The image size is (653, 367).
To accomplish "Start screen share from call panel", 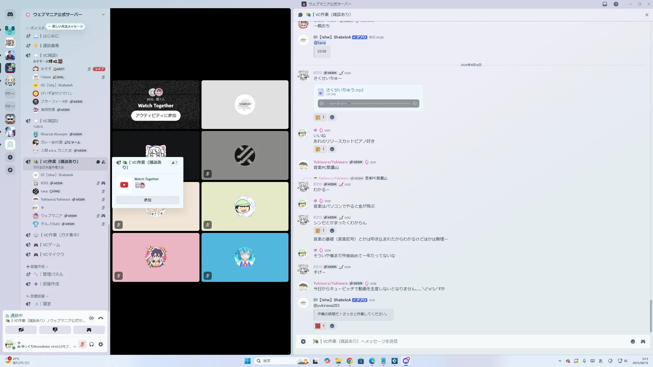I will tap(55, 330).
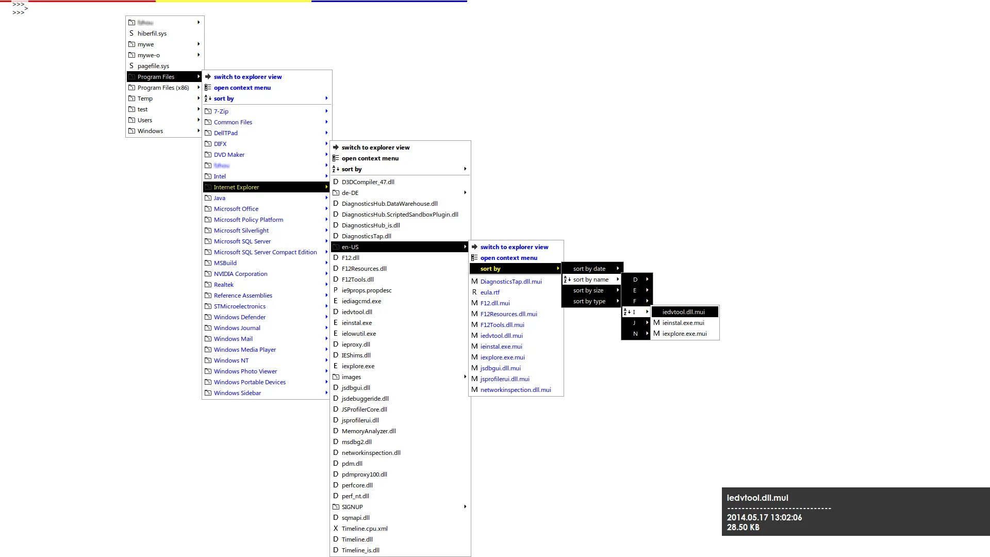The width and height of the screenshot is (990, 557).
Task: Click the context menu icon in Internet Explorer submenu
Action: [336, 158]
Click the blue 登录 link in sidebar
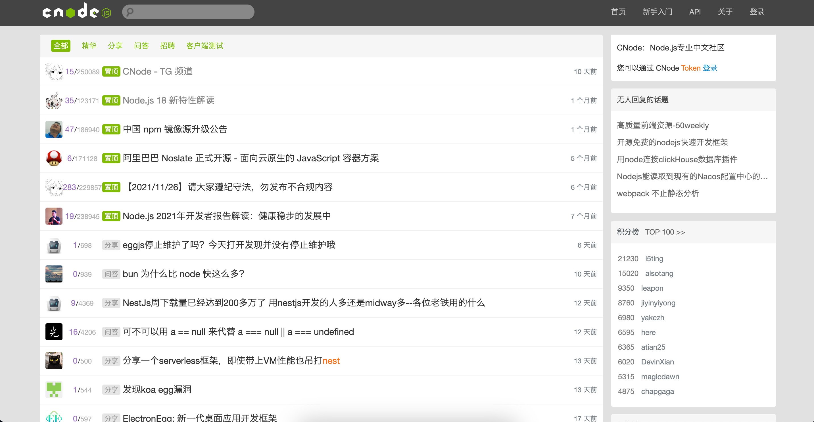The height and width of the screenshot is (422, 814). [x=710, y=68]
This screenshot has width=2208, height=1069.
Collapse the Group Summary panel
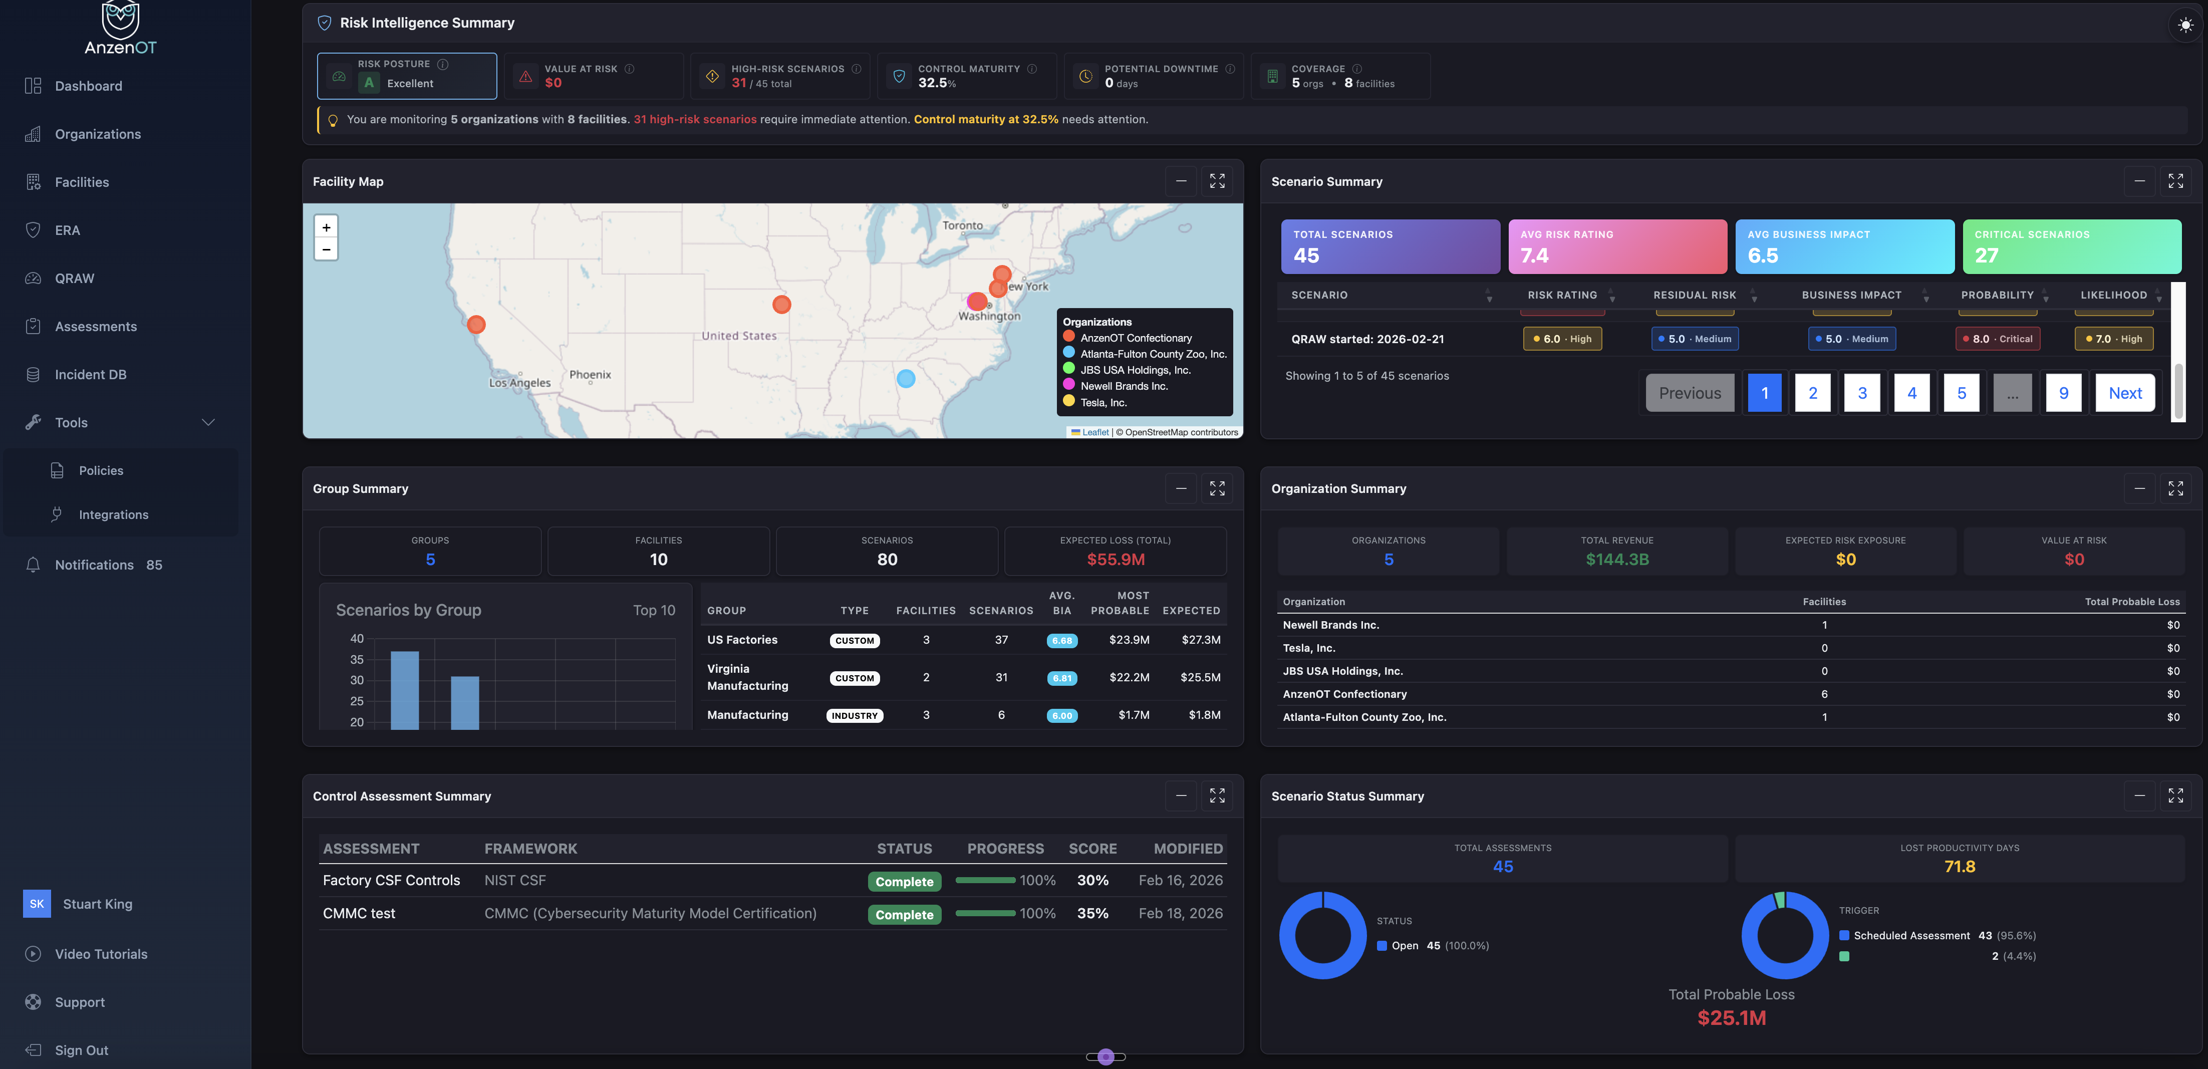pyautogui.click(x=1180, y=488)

==

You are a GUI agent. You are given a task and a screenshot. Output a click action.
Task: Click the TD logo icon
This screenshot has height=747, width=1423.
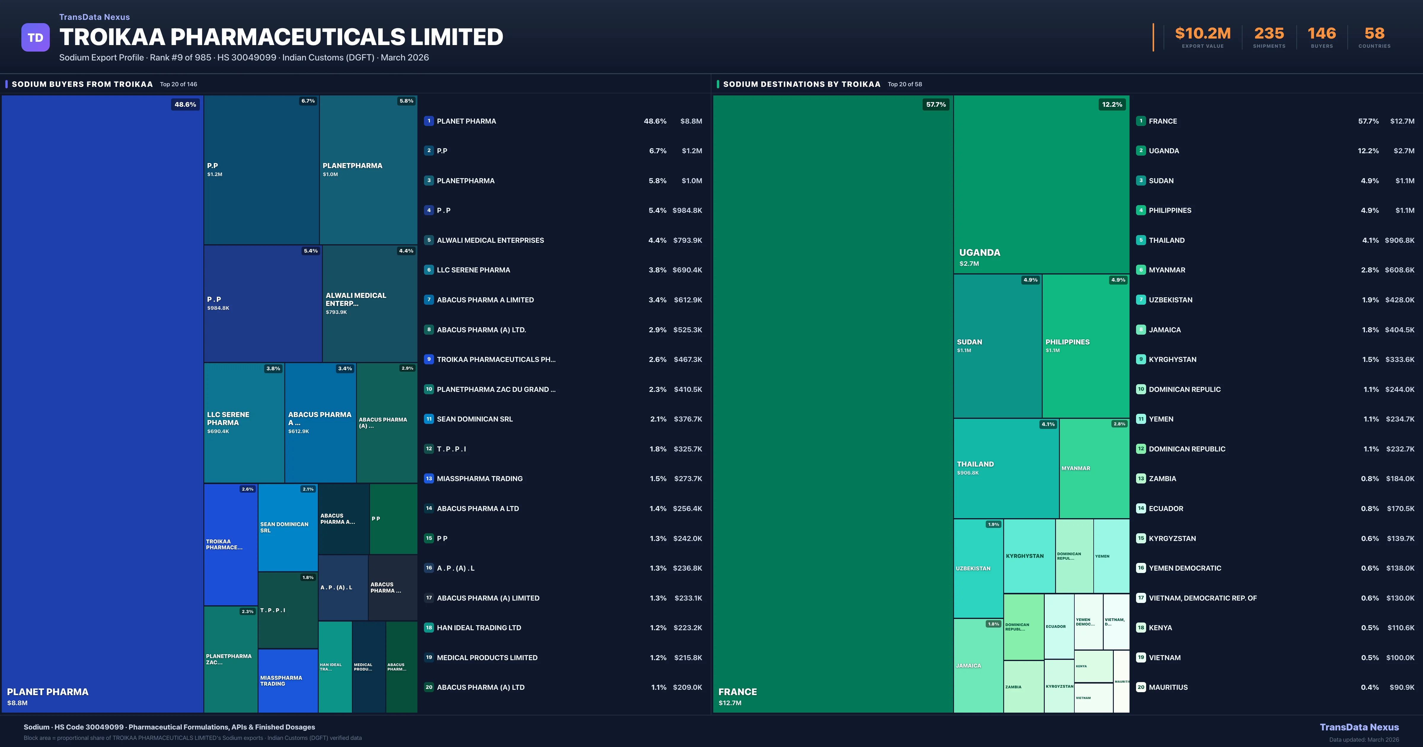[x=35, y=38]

==

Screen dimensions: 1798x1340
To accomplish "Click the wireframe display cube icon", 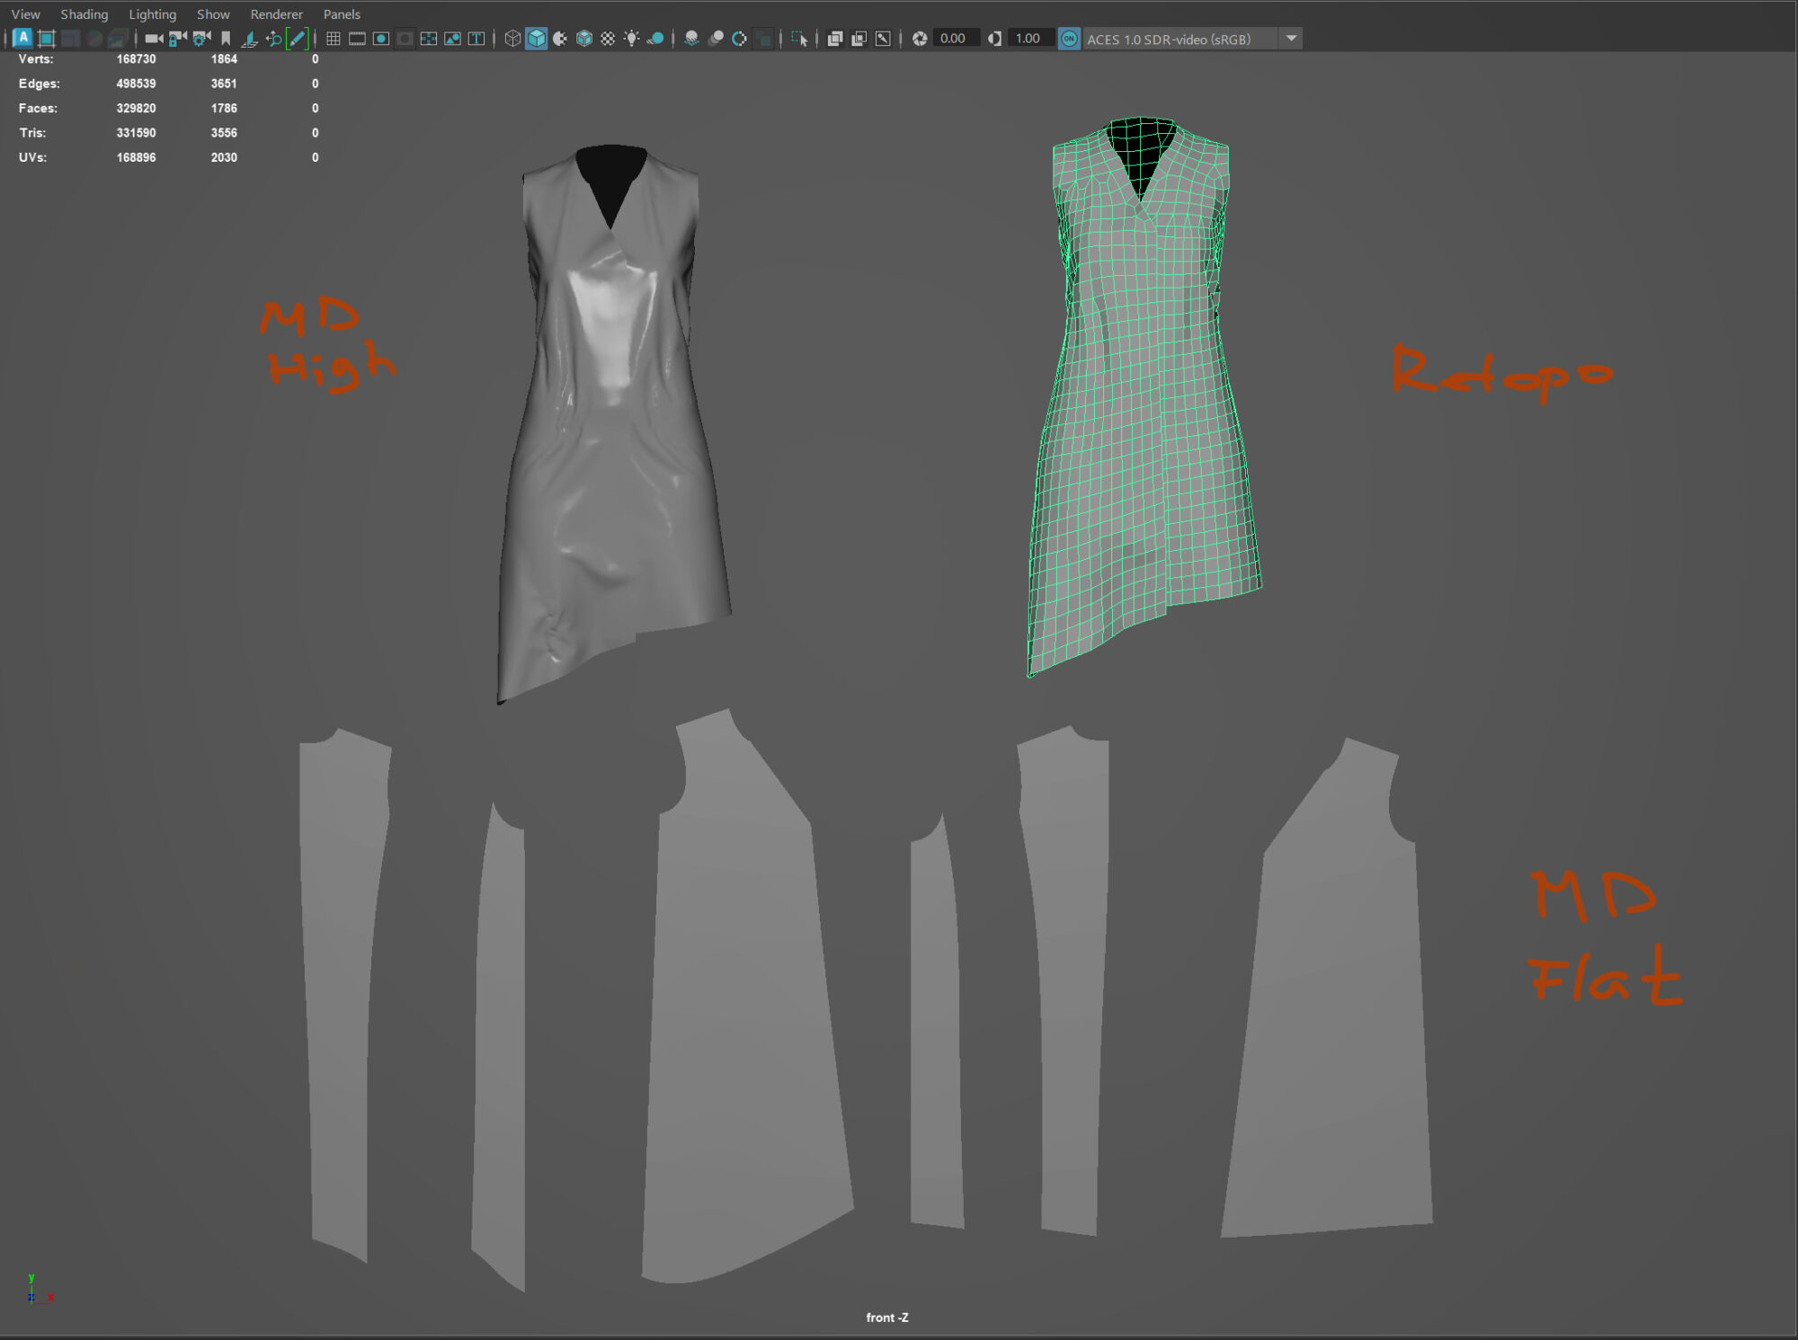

▸ PROBLEM REQUIREMENTS:
Starting at the line with "Screen dimensions: 1798x1340" in the entries above, write out every line exactly until the line with "the wireframe display" has been written. Include no pictures and nothing more.

▸ ANSWER BOX:
Screen dimensions: 1798x1340
To accomplish "Click the wireframe display cube icon", 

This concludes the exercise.